__What you are asked to do__:
Only the lines below, from the one with "Quitar filtros (651, 230)" through the one with "[Andador Bebé Caminador", are to be written out, exactly.

__Materials provided__:
━━━

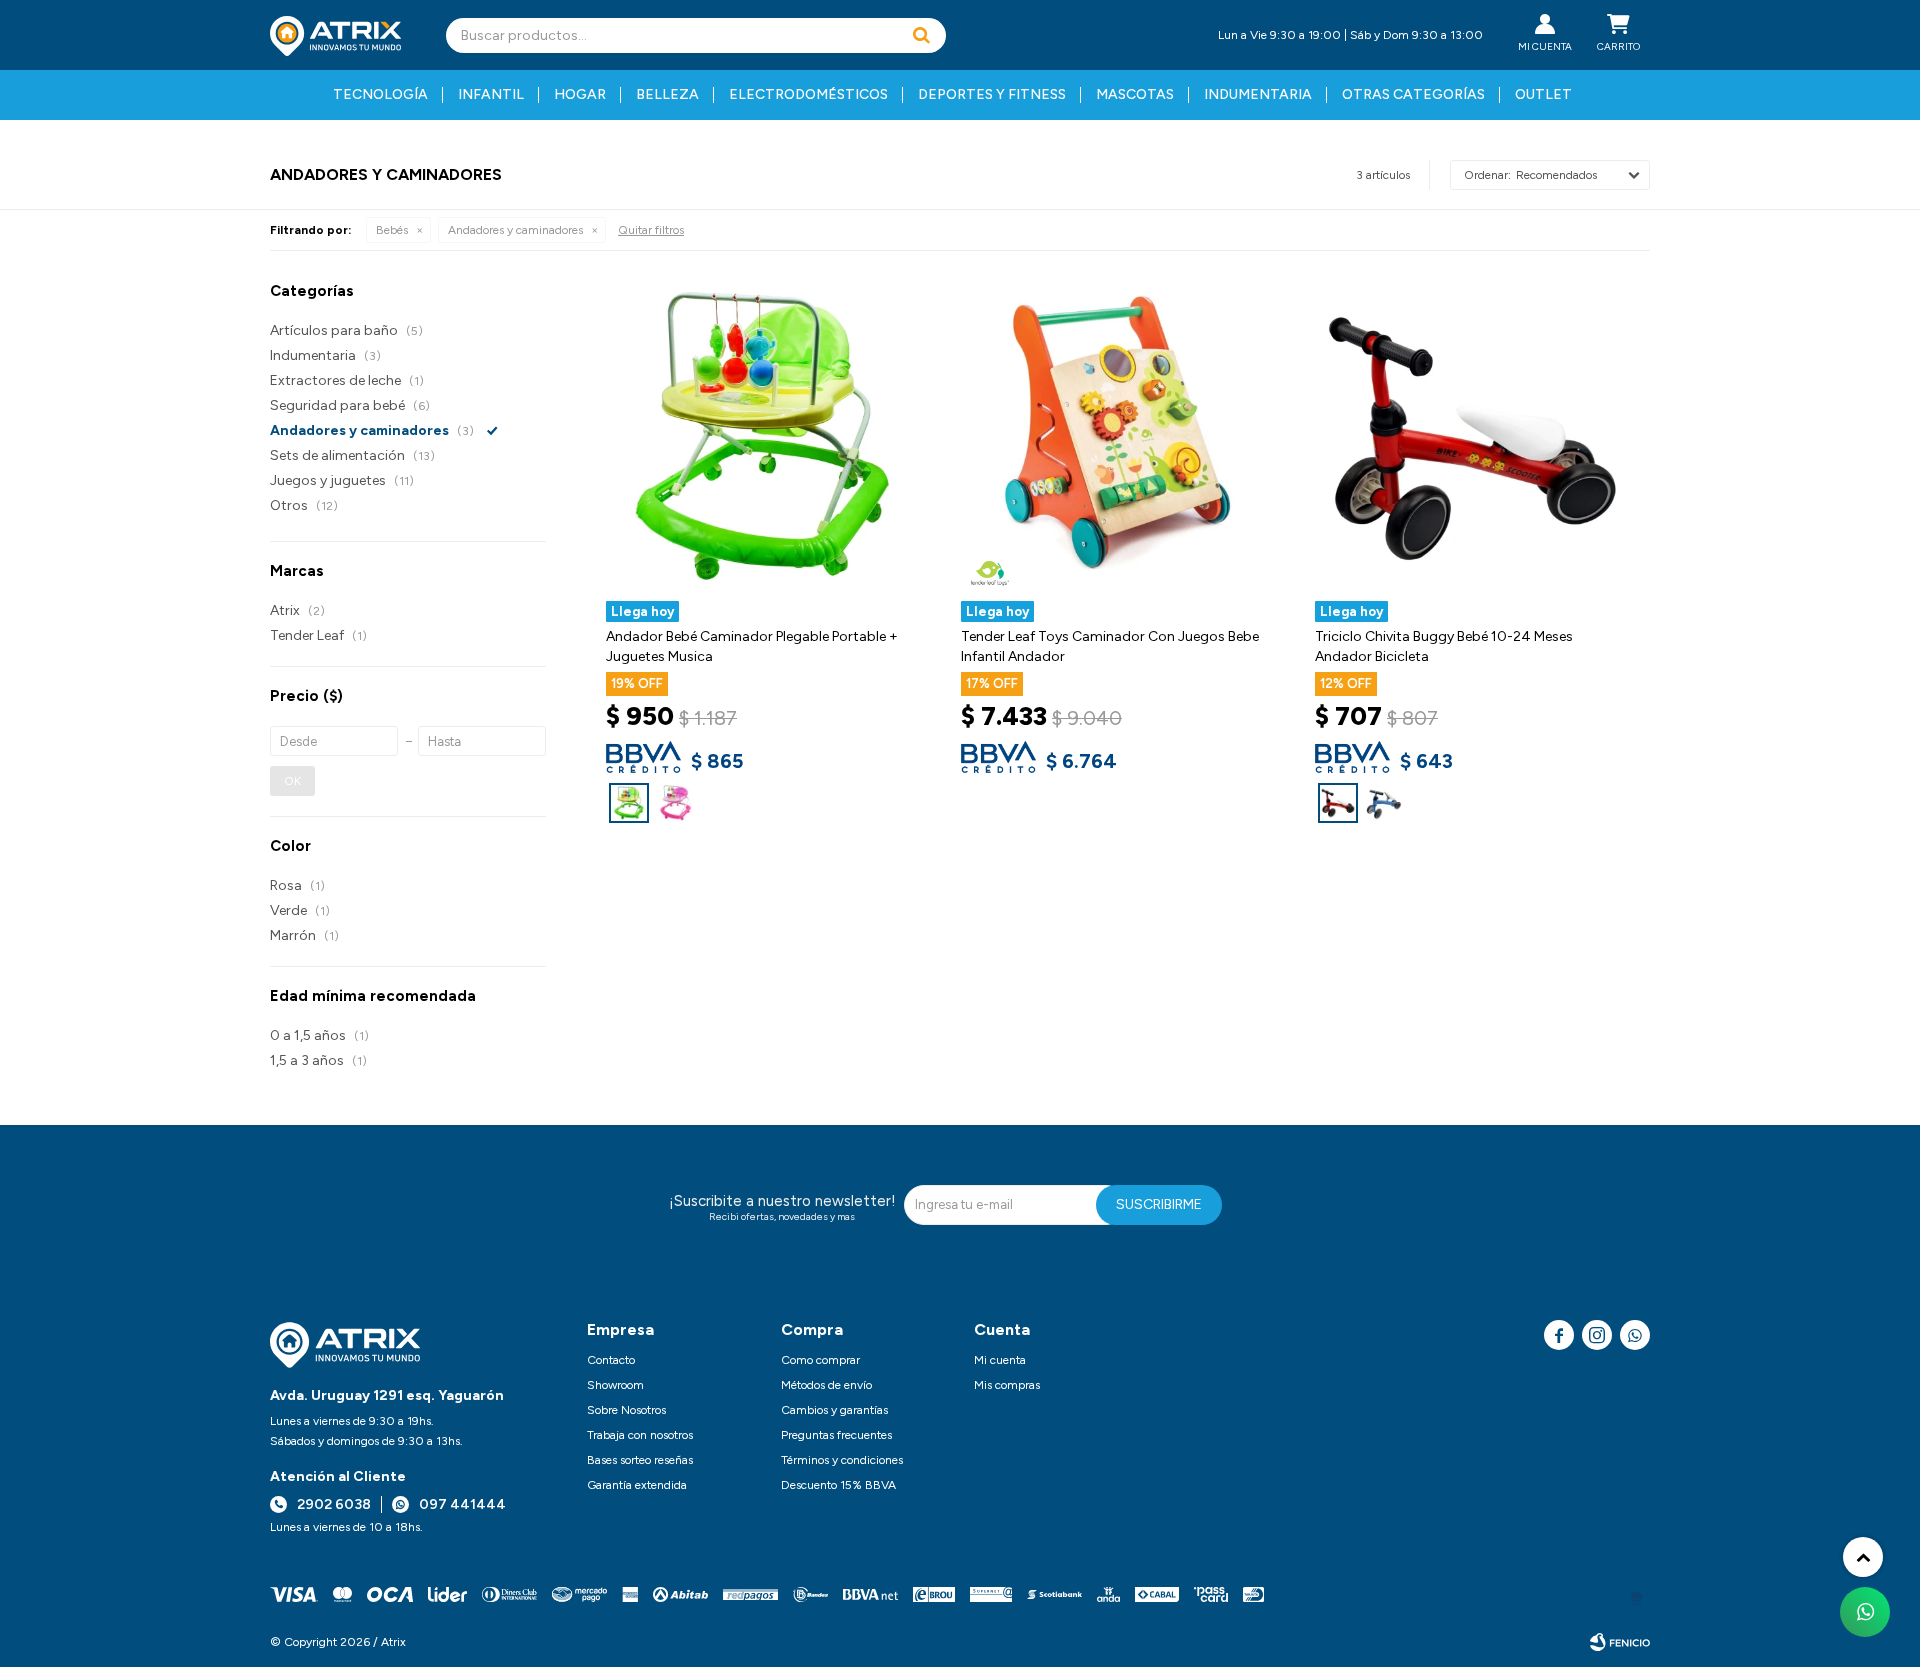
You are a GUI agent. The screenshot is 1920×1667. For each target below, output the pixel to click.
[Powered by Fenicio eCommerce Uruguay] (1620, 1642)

━━━

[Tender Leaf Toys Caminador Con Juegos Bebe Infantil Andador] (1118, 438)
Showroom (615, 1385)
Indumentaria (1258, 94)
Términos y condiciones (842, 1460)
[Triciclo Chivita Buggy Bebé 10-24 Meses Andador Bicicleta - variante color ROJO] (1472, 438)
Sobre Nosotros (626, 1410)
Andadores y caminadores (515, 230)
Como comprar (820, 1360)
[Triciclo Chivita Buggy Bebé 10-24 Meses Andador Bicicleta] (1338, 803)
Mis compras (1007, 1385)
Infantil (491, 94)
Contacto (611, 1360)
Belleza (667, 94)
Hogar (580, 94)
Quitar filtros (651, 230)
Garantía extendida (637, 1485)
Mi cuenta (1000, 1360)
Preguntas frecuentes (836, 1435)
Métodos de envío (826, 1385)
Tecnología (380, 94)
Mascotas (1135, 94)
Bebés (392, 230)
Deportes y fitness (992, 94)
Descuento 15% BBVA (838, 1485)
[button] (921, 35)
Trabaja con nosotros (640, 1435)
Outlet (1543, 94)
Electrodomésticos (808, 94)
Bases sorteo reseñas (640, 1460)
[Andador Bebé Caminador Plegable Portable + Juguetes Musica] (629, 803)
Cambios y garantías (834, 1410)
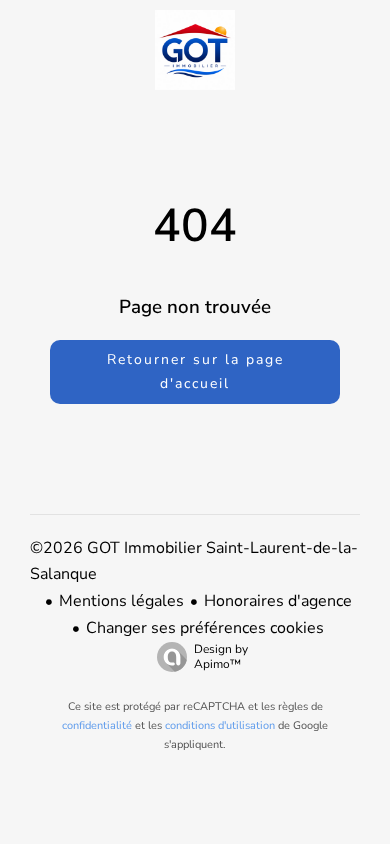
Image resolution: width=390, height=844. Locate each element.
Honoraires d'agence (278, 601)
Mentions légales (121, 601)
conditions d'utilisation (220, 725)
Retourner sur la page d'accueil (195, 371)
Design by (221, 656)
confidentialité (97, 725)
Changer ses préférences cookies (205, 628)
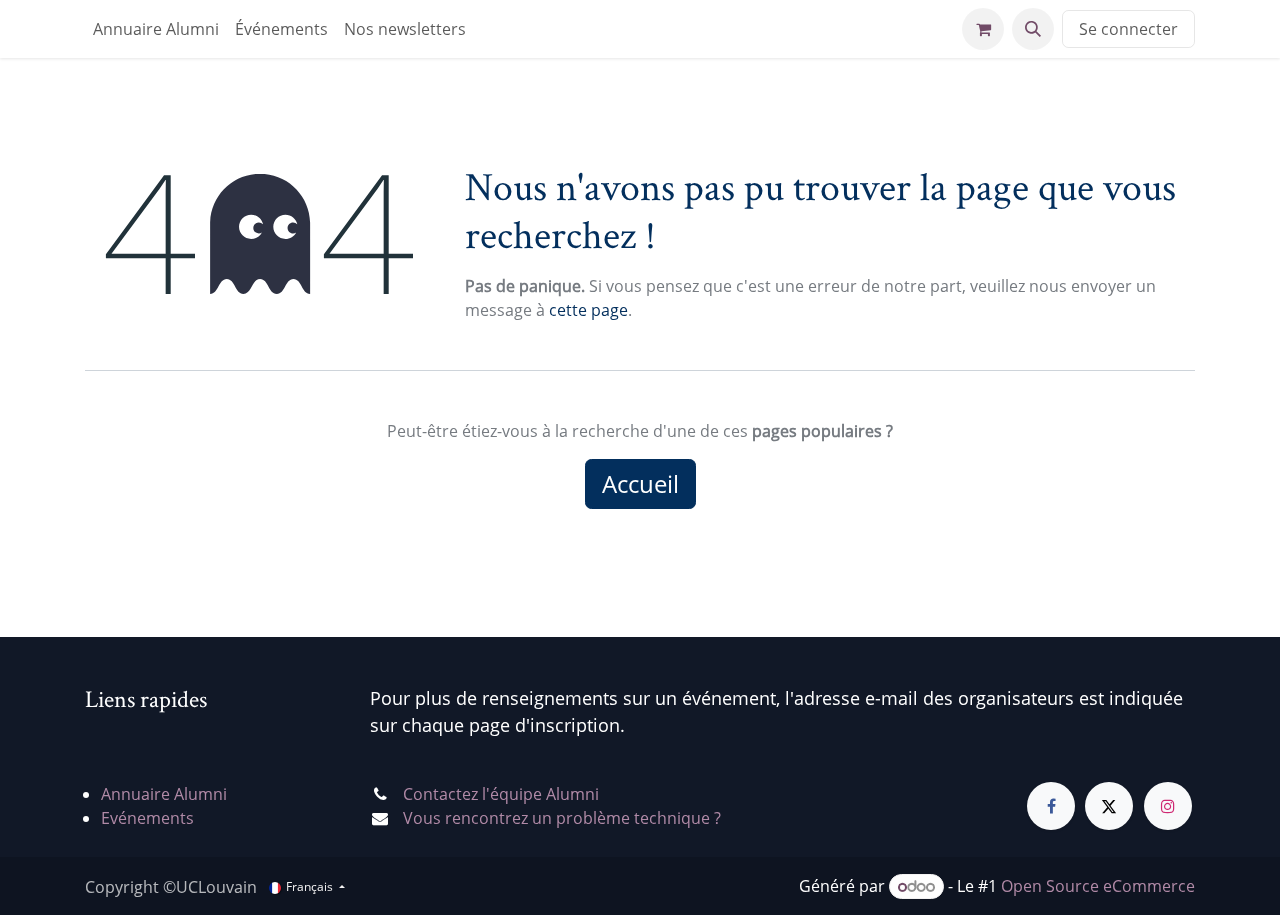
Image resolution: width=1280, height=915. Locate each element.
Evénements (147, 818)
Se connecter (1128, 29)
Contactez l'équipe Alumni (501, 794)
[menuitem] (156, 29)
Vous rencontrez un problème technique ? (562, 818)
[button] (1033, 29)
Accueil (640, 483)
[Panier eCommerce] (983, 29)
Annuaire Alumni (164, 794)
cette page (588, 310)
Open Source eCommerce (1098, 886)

━━━

__Result__:
Quitar filtros (651, 230)
Garantía extendida (637, 1485)
Mi cuenta (1000, 1360)
Preguntas frecuentes (836, 1435)
Métodos de envío (826, 1385)
Tecnología (380, 94)
Mascotas (1135, 94)
Bebés (392, 230)
Deportes y fitness (992, 94)
Descuento 15% BBVA (838, 1485)
[button] (921, 35)
Trabaja con nosotros (640, 1435)
Outlet (1543, 94)
Electrodomésticos (808, 94)
Bases sorteo reseñas (640, 1460)
[Andador Bebé Caminador Plegable Portable + Juguetes Musica] (629, 803)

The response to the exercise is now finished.